なんて思ったのも束の間、商人の「おわりました」という言葉と共に作業は終了した。
「さて、これで彼女は〈奴隷〉となりました。続いてあなたとの契約に移ります。これを使ってもらえますか?」
商人、ドルンが取り出したのは銀のナイフ。これで僕は彼女を刺せとでも?するとルークが横からこっそりと「自分の人差し指を少し切るんですよ」と教えてくれた。
教えられたとおりに人差し指にナイフの刃をあてて、ゆっくりと引く。このナイフはどうやら普通のナイフと少し違っていたようで無敵のはずの僕の身体に簡単に傷が入った。ためしに鑑定してみると。
名前 銀のナイフ
状態 祝福(祭事を円滑に執り行うための祝福)
とあった。なるほど、だから僕の指も簡単に切れたのか。てかこれって祭事なのか。とあれこれ考えそうになったときドルンが一言。
「ではそれを彼女のところに・・・そのままで」
言われたとおりにヤミナの近くに持っていく。するとどうだろう。ヤミナは膝をついてなぜか口をさきほど差し出した指の方へと近づけてきた。どゆーことー??
「血を与える者は血を吸う者の主となる。神の名において血の契約を果たす」
ドルンがなにやらぶつぶつと呟くのを聞きながらも僕は今の状況がについていけない。ヤミナがおもむろに僕の指を吸い始めたのだから。
いや、こんな端的な表現では伝わるものも伝わらない。
ヤミナは膝をついて手を胸の辺りで組んだまま口を少しあけて僕のほうへと顔を近づけてくる。口の中から出てきた赤い舌が僕の指先に触れる。舌はそのままねっとりと指を舐める。痛みは無い。舌が一度引っ込んだ後、僕の指はヤミナの口の中に飲み込まれる。柔らかな口腔内の感触と絡みつく舌。微かに感じるヤミナの吐息と白い歯が甘く緩く指を噛む。
実際は凄く短い時間だったんだろうけど凄く長く感じた。女性との交際経験が無い僕にはこの体験は少々刺激的だった。素晴らしかったけど。
「終わりました。これで無事彼女はあなたの奴隷となりました。印も無事出ています」
「印?」
なぜだか未だに僕の指を舐めているヤミナだが気の済むまで舐めてもらおう。うん。
それはそうと印とは?よく見るとヤミナの首筋になにやら見慣れない模様が。形は、なんだ。三日月とでも言えばいいのかなんなのか良く分からないけどともかくそんな形をしていた。これが奴隷の模様なのか。
「奴隷にはそれぞれ所有者を表わす模様が現れます。その模様は特殊な魔法で出来ているものでして奴隷としての主人への攻撃禁止や反抗禁止などの効果があります。もちろんこれは主人の命で失くす事も出来ます」
「そう?ならヤミナの制限はいらないな」
「・・・よろしいのですか?後ろから刺される、なんてことも・・・」
「大丈夫ですよ。何とかなります。それに刺されたら僕はそこまでの運命だという事ですよ」
むしろ未だに僕の指を一生懸命舐めてるこんなかわいい子に刺されて最後なんて最高のシチュエーションではないかと僕は主張したいね。

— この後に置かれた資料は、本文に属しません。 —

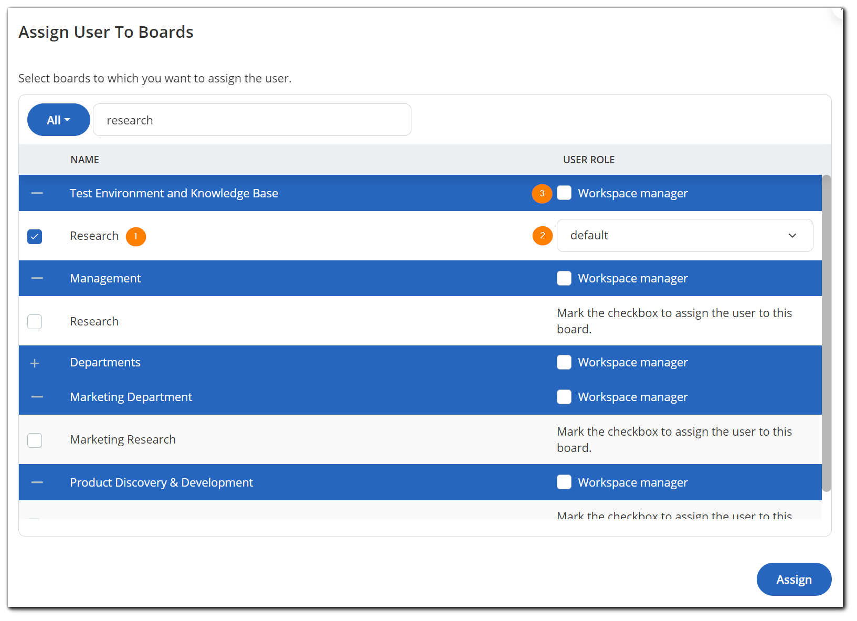857x621 pixels.
Task: Click the orange badge 1 next to Research
Action: (x=135, y=236)
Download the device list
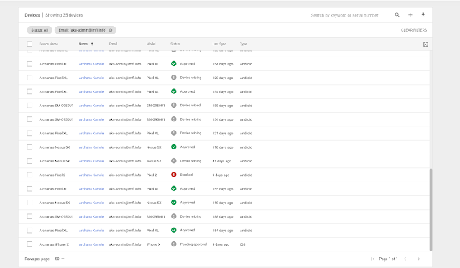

しかしそろそろ止めてもらわないと。彼女は必死になって指を舐めているけどこちらとしてはなんだか恥ずかしくなってきた。
ヤミナに声を掛けてみるも反応なし。軽くおでこをつついてみる。おお、気が付いたようだ。周りを見渡して状況を理解したらしいヤミナは一気に後ろに跳んだ。すごい、人間ってあんな動きが出来るのか。顔が真っ赤だけどそれもまたカワイイ。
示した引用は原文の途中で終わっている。